The Olympics are good.

    The crontrarian, the sceptic and the misery guts (I'm looking at you Morrissey http://www.telegraph.co.uk/sport/olympics/london-2012/9456684/London-2012-Olympics-have-made-England-foul-with-patriotism-says-Morrissey.html) may focus on the corporate branding, the cost and the possible corruption of representatives of the IOC, but the Olympics are good.
They're good in the same way that people are good. Mostly. To quote Stevie and Paul: "There is good and bad, hmmmm, in everyone. But we learn to live, and we learn to give each other what we need to survive. Together we thri-hive....", but I digress. As good people we don't focus on the bad in everyone. We all have bad, but as long as the good outweighs the bad: we're good. Right? It's the same with the Olympics.

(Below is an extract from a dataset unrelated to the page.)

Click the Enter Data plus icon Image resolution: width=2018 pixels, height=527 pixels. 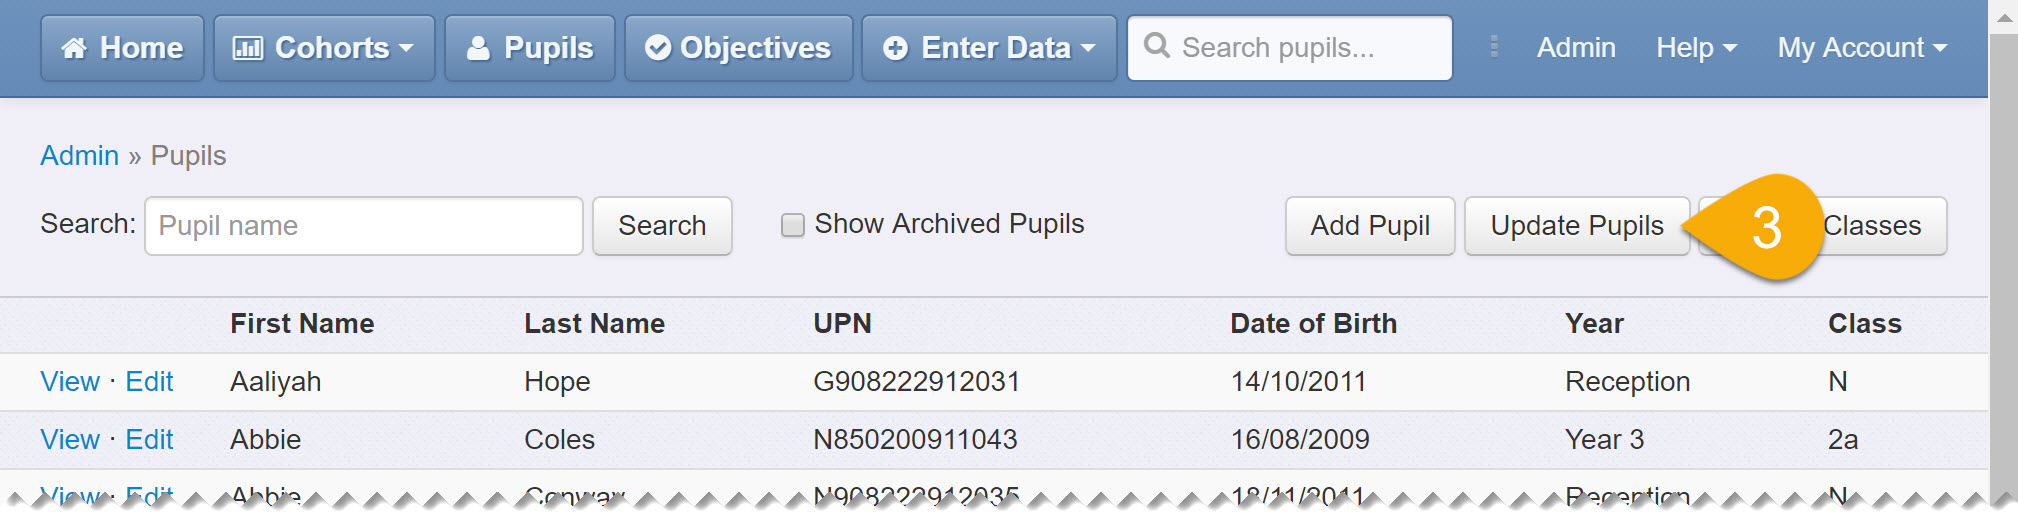click(896, 48)
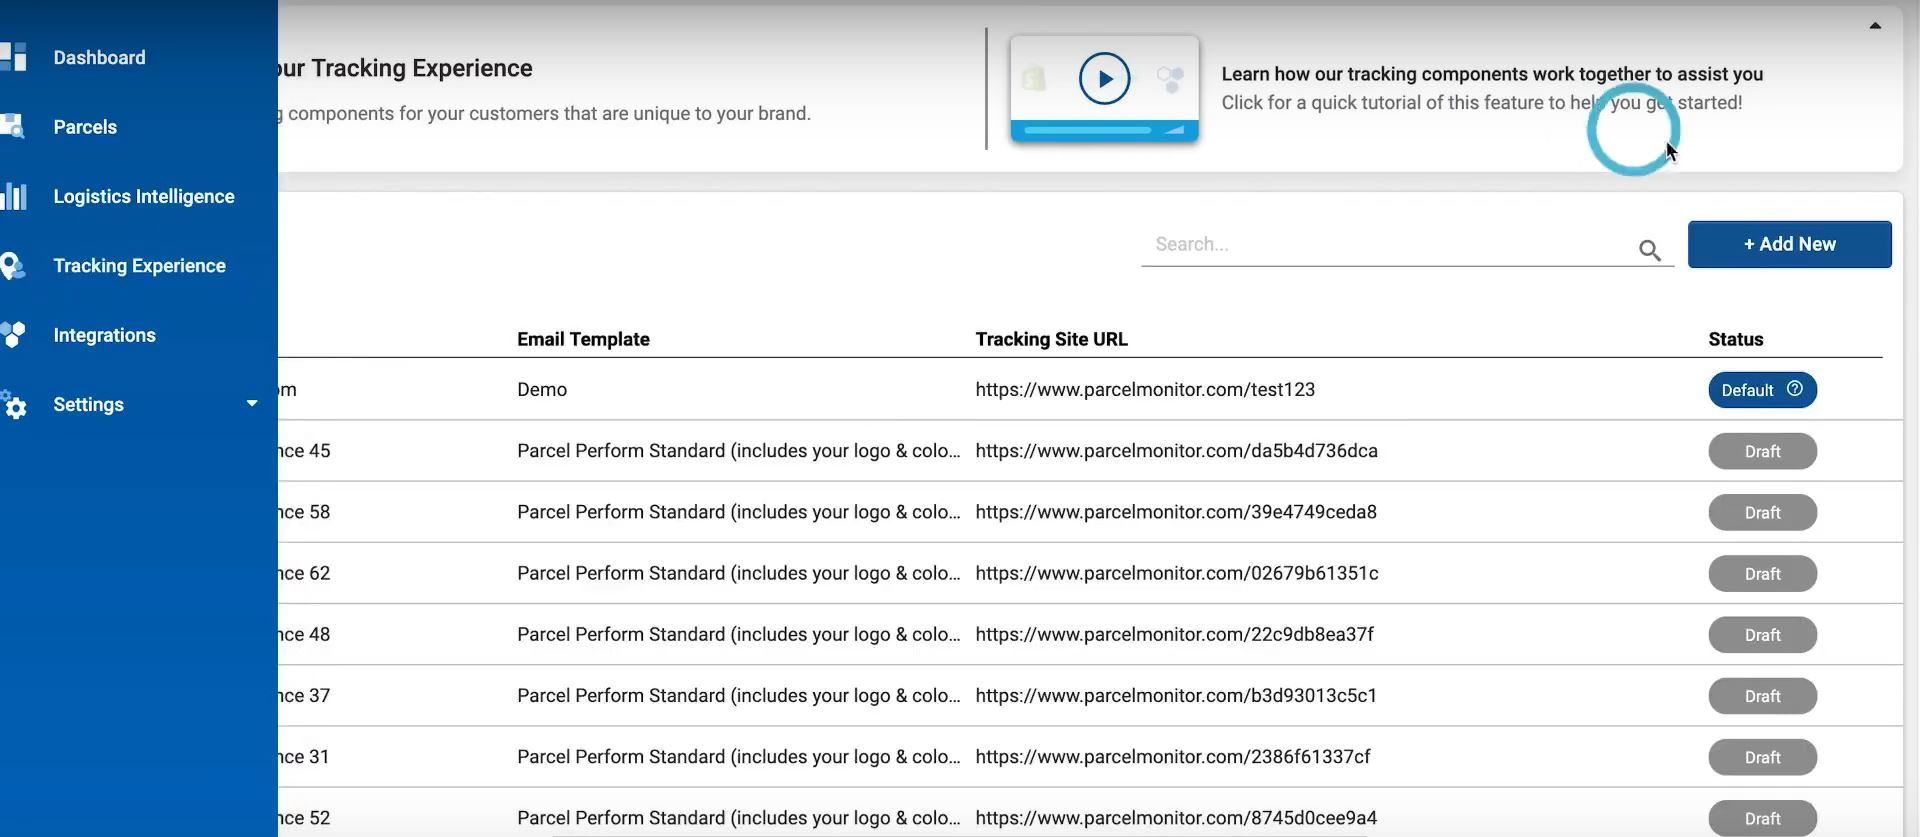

    As a species we compete. We compete to evolve as we have done since the first prokaroyte cells jimmied for position in the primordial soup three and a half billion years ago. We compete to be better, fitter, faster, stronger because we're programmed to. And I love that. I love that with all our understandings of the universe around us, we're still basically strutting our stuff in front of all the other girls and boys. 'Hey darlin, look how high I can jump. I dig how fast you run. Lets get together and have babies who can run and jump faster and higher than all the other babies.' A simplification of the sexual imperative, but you you get my point.

    Unfortunately, as we grew in numbers and developed a bit of a collective subconscious we managed to warp this little dance into war. War is bad, but is definitely a competition. The winners get to write their history, pass on their genes and impose their beliefs on any surviving losers. The losers die, or are consumed by the ideals of the winners.

    The Olympic games, on the other hand, is a competition where we don't have to send armies and no one dies. The winners get a big cheer, some bling and a pat on the back. The losers get a big cheer and a pat on the back. Then the winners often retire and coach the losers to become winners, so in the long run; everybody wins!

    One of the wonders of the games is that the winners are almost incidental. The heroes are those who compete in the truest spirit of the games. I give you Eric 'The Eel' Moussambani, who had never seen a 50m pool before the competition, and had only learnt to swim 8 months beforehand. Hamadou Djibo, the single sculls rower from Niger, finished a full minute behind his closest competitor in a 2000m race. Sarah Attar, Saudi Arabia's first female track athlete was 30 seconds off the pace in the 800m. Eddie the Eagle, the Jamaican bob-sleigh team, there is an enormous list of Olympic 'no hopers', but they were all cheered as great competitors.

    Governments may want to be dicks to each other, but the vast majority of us just want to be friends. So we'll use Maccas', Coke and Nike (not to pick on American firms, but those are all I can think of right now), a few possibly dodgy officials and a tonne of tax money to have a couple of weeks that just about everyone is invited to. Then we'll celebrate in a way that transcends petty religious and political differences, and remember that we're really not that different after all.

I can think of nothing else in history, not even in war, that brings together so many non political representatives of so many nations. And they come together to play games and have a party. Beautiful.